* [EXERCISE INPUTS]

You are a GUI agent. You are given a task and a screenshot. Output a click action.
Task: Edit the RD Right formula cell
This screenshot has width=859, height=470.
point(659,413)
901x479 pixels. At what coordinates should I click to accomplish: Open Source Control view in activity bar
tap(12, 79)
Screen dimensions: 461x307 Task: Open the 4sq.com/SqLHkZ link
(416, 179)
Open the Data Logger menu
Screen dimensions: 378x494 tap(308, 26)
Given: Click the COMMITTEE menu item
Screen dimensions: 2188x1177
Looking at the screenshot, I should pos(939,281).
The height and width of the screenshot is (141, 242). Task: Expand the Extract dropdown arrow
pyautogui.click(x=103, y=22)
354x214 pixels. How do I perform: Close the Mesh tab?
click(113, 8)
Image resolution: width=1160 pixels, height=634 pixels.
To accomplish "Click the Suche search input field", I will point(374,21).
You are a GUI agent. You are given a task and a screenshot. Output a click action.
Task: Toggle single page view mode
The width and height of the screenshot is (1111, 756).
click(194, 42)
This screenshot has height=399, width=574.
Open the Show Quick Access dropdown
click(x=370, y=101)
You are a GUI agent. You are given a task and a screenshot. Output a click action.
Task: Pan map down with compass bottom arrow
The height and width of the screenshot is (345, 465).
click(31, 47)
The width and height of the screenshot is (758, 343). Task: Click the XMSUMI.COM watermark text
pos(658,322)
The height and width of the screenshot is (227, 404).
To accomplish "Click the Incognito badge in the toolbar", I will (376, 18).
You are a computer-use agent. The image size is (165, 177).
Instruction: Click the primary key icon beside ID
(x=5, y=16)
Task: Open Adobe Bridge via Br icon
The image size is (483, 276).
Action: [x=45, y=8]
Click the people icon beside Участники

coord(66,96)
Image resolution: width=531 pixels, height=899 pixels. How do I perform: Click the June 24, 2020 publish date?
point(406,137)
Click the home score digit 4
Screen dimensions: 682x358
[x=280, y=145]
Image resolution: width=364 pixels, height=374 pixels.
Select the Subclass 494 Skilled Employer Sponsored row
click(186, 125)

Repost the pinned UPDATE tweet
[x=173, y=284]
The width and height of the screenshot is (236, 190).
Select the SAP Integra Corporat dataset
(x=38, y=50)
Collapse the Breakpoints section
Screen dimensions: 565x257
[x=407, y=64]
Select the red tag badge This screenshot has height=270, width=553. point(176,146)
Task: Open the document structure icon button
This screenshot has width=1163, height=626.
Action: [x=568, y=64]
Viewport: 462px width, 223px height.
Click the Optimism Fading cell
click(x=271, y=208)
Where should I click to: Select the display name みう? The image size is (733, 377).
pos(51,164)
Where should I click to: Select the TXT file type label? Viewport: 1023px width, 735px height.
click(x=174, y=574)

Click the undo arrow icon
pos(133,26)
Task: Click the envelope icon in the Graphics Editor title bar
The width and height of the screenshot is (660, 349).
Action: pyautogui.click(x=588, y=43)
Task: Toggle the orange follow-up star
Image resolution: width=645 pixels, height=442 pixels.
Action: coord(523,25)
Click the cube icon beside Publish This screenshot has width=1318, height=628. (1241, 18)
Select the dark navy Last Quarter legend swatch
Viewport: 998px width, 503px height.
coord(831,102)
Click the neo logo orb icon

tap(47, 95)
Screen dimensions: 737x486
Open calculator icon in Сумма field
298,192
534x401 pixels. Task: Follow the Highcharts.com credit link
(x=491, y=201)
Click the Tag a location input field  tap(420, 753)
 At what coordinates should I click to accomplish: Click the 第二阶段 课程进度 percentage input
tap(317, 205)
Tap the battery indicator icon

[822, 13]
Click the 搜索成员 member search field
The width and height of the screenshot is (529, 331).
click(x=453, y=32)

* [EXERCISE DIRECTIONS] When a line in the material above includes "will", report that line by copying it.

* [RESULT OF THE TASK]
To accomplish "Click the Suche search input field", I will point(374,21).
To accomplish "Click the Incognito badge in the toolbar", I will (376, 18).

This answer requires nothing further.